- Especialistas divergem se o desfile da Acadêmicos de Niterói configura propaganda eleitoral antecipada ou abuso de poder, após homenagear Lula no enredo.
- A legislação diz que exaltar pré-candidatos sem pedir voto não é propaganda antecipada, mas a Constituição proíbe promoção pessoal de autoridades e servidores públicos.
- Há possibilidade de investigação por abuso de poder econômico e político caso haja comprovação de irregularidades no uso de recursos públicos ou privados pela escola.
- Alguns especialistas analisam que não houve pedido explícito de voto; outros alertam que contextos podem indicar propaganda eleitoral.
- A União, estados e municípios chegaram a destinar recursos à escola, e técnicos do Tribunal de Contas da União chegaram a indicar suspensão de repasses, que foi negada.
O desfile da Acadêmicos de Niterói, que homenageou o presidente Lula em seu enredo, gerou debate entre especialistas sobre possível propaganda eleitoral antecipada e abuso de poder. A avaliação foi feita por juristas e professores de direito que acompanharam a apresentação.

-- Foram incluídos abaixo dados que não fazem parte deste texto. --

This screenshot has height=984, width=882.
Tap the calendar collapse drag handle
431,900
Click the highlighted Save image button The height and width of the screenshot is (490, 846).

Segundo especialistas, o fato de exaltar qualidades de pré-candidatos sem pedido explícito de voto não configura propaganda antecipada, de acordo com a resolução da Justiça Eleitoral. Já a Constituição impõe impessoalidade na gestão pública, proibindo promoção pessoal de autoridades com uso de dinheiro público.
A reportagem examina ainda se houve abuso de poder econômico ou político, com o foco em recursos públicos repassados às escolas de samba. Técnicos do TCU analisaram o repasse Federal e municipal, enquanto o Ministério da Cultura informou os montantes previstos para o Grupo Especial. O tema permanece em análise pelas autoridades competentes.